Samsung Electronics America is seeking an Engineer II, Machine Learning Software to join their team in Mountain View, CA. This role presents an exciting opportunity to work at one of the world's leading technology companies, focusing on building next-generation machine learning infrastructure.
The position involves designing and developing a cutting-edge machine learning platform capable of supporting thousands of concurrent model training pipelines and handling trillions of daily batch predictions. You'll be instrumental in building a world-class ML platform specifically tailored for Samsung's ML-based advertising business, with the goal of significantly improving the model development and deployment process.

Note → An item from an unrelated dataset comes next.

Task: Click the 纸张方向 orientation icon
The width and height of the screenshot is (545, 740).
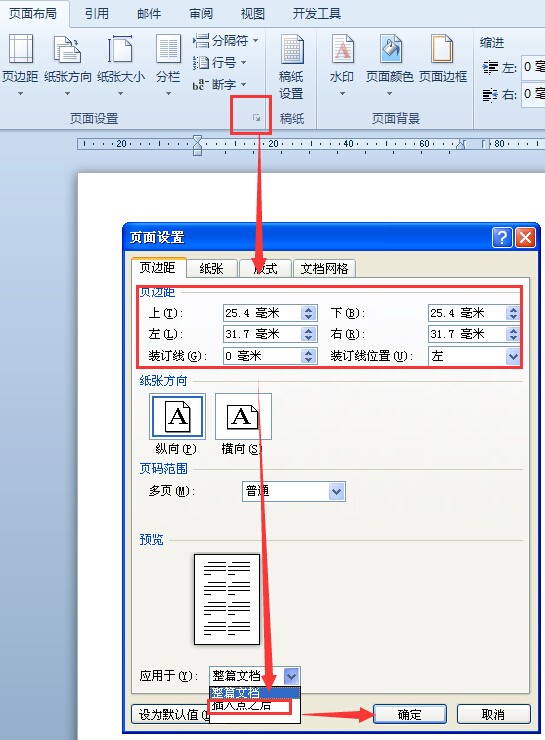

As an Engineer II, you'll be working with state-of-the-art technologies including Docker, cloud platforms (AWS, Google Cloud), and modern monitoring tools like Prometheus and Grafana. The role requires a strong background in software engineering and machine learning, with a Master's degree in Computer Science or related field and three years of relevant experience (or Ph.D. with one year of experience).
Key responsibilities include researching the latest ML platform technologies, creating prototypes, collaborating with internal ML teams to improve code quality, and working with global cross-functional teams. You'll also maintain the ML platform codebase and pipelines while ensuring high availability and quality for both online and offline production systems.
This is an excellent opportunity for someone who wants to work at the intersection of machine learning and software engineering, making a direct impact on Samsung's advertising technology infrastructure. The role offers competitive compensation ($199,534 - $204,000/year) and the chance to work with a diverse, innovative team in Silicon Valley.
Samsung Electronics America is committed to fostering an inclusive culture and provides equal employment opportunities to all individuals. They offer reasonable accommodations for qualified individuals with disabilities during the application process, demonstrating their commitment to accessibility and support for their workforce.